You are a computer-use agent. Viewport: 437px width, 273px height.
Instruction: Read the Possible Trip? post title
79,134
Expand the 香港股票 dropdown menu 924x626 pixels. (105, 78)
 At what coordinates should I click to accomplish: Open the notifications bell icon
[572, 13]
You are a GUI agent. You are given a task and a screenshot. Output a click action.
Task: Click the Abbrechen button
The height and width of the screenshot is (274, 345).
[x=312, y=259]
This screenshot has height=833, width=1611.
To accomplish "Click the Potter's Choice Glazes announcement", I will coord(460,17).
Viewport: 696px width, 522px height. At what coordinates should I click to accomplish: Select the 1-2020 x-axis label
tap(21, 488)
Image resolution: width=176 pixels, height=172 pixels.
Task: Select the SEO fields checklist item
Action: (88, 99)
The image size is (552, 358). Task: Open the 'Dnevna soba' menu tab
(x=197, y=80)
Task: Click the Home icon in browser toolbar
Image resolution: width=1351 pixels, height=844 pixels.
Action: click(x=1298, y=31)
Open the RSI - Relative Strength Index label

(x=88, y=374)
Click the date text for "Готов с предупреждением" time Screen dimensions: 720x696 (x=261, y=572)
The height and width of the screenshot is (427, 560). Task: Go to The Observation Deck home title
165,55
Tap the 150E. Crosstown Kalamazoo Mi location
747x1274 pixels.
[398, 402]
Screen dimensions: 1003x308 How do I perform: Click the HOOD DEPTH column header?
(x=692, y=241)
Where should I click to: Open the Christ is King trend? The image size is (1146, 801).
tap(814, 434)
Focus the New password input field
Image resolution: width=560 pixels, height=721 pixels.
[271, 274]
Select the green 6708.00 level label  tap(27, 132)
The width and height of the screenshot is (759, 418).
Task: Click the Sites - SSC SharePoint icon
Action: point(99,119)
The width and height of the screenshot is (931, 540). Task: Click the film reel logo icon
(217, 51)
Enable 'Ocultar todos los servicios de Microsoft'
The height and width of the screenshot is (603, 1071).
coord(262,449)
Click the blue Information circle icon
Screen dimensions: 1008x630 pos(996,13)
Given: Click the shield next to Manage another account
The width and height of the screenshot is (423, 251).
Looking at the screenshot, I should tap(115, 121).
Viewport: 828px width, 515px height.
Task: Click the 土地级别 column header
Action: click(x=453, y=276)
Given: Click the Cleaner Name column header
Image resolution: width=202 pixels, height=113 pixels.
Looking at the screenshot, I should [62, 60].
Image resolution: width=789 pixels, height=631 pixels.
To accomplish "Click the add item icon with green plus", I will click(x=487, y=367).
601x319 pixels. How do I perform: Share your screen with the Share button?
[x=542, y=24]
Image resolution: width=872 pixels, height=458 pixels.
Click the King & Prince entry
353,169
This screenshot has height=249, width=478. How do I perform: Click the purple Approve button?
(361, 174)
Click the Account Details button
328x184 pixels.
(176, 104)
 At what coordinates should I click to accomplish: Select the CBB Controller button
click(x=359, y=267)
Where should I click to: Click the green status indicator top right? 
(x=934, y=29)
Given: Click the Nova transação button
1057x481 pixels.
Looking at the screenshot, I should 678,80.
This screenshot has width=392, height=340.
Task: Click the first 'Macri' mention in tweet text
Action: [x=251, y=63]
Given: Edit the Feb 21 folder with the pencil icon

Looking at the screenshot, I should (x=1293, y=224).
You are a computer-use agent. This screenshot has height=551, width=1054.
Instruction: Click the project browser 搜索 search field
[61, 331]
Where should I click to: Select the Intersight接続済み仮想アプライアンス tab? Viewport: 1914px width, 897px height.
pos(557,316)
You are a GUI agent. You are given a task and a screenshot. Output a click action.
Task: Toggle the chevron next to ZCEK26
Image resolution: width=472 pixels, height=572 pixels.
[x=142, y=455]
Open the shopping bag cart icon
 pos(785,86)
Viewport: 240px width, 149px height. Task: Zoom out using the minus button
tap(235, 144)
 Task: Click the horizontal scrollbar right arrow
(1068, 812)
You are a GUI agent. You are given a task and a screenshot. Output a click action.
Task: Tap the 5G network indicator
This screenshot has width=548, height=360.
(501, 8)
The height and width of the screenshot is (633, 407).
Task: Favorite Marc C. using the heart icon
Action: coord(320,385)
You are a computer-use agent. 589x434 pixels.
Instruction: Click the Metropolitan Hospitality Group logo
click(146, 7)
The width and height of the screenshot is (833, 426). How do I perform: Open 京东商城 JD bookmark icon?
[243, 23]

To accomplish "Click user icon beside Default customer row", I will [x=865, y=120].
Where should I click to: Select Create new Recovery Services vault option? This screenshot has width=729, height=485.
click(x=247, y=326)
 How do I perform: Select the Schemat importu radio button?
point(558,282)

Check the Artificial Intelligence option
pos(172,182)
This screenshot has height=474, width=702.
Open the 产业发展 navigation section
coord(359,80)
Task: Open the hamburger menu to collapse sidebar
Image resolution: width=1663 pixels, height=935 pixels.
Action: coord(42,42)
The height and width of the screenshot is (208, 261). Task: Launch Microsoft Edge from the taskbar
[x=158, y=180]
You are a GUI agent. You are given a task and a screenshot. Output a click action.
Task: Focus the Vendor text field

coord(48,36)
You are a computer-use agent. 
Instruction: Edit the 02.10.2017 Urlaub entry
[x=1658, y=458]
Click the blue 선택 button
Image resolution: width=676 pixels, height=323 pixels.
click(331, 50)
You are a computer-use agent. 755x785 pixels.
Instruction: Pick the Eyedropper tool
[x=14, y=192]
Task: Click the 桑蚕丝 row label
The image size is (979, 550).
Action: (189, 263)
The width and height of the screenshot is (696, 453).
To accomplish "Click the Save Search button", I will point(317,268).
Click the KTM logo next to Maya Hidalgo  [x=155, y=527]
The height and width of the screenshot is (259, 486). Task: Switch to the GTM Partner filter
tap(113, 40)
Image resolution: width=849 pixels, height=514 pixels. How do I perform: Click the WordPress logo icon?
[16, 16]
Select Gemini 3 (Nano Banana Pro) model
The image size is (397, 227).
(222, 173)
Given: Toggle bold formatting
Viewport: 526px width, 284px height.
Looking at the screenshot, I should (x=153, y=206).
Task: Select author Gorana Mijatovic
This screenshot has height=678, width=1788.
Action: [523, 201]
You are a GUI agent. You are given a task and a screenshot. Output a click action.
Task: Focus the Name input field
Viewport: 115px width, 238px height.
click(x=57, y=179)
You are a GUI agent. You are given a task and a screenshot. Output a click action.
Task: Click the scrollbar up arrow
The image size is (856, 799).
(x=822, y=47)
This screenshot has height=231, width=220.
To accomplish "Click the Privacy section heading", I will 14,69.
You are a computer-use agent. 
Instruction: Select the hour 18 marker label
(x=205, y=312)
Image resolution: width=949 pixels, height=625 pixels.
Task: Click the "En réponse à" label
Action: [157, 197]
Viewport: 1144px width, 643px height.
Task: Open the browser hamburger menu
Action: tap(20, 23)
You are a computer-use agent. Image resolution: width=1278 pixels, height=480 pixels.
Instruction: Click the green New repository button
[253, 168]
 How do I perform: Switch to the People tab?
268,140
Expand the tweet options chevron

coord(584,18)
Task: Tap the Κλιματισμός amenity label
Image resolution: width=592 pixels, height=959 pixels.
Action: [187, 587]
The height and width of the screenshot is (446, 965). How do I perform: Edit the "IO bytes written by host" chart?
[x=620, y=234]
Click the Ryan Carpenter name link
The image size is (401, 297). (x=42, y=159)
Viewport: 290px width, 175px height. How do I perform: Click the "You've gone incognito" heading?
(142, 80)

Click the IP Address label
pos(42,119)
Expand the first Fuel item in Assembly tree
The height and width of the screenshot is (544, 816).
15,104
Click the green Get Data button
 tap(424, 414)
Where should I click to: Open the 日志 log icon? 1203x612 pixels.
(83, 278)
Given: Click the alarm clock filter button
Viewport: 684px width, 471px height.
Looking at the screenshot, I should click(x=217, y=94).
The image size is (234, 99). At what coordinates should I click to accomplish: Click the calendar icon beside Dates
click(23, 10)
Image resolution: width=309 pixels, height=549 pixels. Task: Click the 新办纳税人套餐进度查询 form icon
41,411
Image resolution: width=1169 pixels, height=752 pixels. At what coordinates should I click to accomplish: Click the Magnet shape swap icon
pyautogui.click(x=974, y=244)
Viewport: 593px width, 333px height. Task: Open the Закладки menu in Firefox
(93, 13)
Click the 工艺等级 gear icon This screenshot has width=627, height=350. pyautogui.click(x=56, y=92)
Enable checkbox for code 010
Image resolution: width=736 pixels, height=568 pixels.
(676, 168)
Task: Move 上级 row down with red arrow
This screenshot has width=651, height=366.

·····

Problem statement> For every line in the data above that holds "will", return the line itself.

Expected output>
To accomplish "Click the Potter's Choice Glazes announcement", I will coord(460,17).
To accomplish "Click the add item icon with green plus", I will click(x=487, y=367).
To accomplish "Click user icon beside Default customer row", I will [x=865, y=120].
To accomplish "Click the Save Search button", I will point(317,268).
To accomplish "Click the Privacy section heading", I will 14,69.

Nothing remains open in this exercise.